PAGE TEXT -
□ □ □ □ □ □ □

Shepherd planted 200 more acres of pecans in the early 1980s and another 50 or so in the late 1990s. The trees in his 1980s planting won’t reach full production until 2008 or 2010.
“You have to look way down the road,” he said.” But at the end of that road lies a crunchy pot of golden nuggets. Shepherd’s pecans—more profitable than any other nut crop he could grow—are bringing $1 a pound and yielding 1,000 pounds an acre. After costs, each acre clears $600.
Income from alley crops makes the system work
Shepherd’s orchard began paying its own freight even before the first nut fell from the first tree. In the 40-foot rows between his trees, he rotated wheat – which he grew – and field corn and soybeans – which a lessee grew – for more than 15 years. Since then, Shepherd has planted bluegrass for hay in those narrowing rows. “I get $75 worth of hay an acre, and I have to mow it anyway,” he said.
The bluegrass is beautifully compatible with the pecans. Its shallow root system doesn’t steal moisture from the trees, and its fine, smooth mat makes an easy bed from which to pick up nuts. Another plus in Shepherd’s lowland location: His bluegrass doesn’t mind floods.
Pecans aren’t the only trees on Shepherd’s north central Missouri farm. On another 125 scattered acres, he grows white oaks that he logs about every five years. A half-dozen acres of walnuts, planted in the mid-1970s, will be ready to cut in another quarter-century.

□ □ □ □ □ □ □

GIVEN INFORMATION -
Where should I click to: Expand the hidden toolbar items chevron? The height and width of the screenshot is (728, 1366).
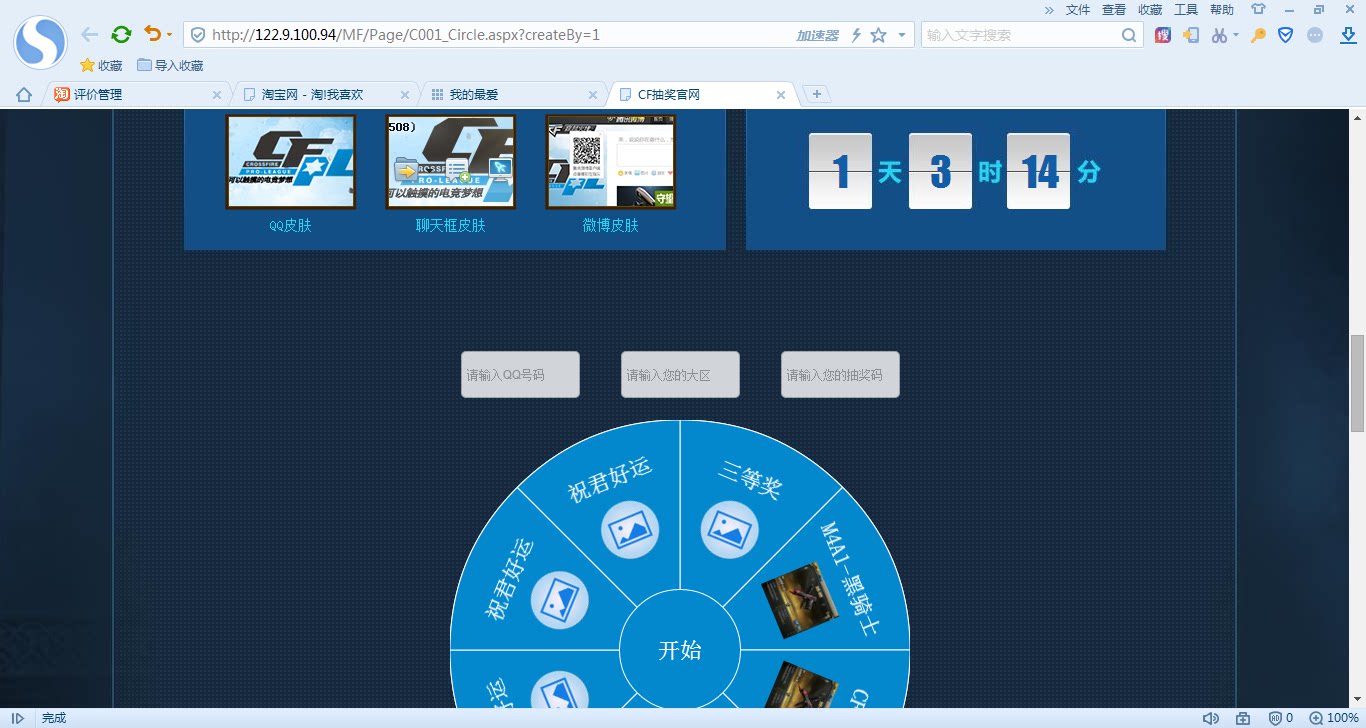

□ □ □ □ □ □ □

STATED TASK A - According to the text on Shepherd's pecan orchard, how much does each acre of pecans clear after costs?
STATED TASK B - Continue the text on Shepherd's pecan orchard, starting right after its final sentence.

FINAL RESULT A - $600

FINAL RESULT B -
So many enterprises, so little time
In the meantime, the energetic Shepherd is doing much more than watching his trees and bluegrass grow. While his wife, Jan, operates a bustling farm-based store that features their products, Shepherd sells buffalo meat, occasionally raises cull beef cows for the hamburger market and has become the nation’s largest producer of eastern gamagrass seed – a lush, native grass that is in demand by wildlife managers and cattle and sheep producers.
Every 10 or 15 years, when seed yield starts to decline in a gamagrass field, Shepherd will rotate into what he considers a frankly tedious rotation of corn, soybeans and wheat. “I don’t care for row crop farming,” he said. “I don’t think I would have liked farming without the trees. When you have pecans, gamagrass, buffalo and a store, you’ve got stuff to do all year round.”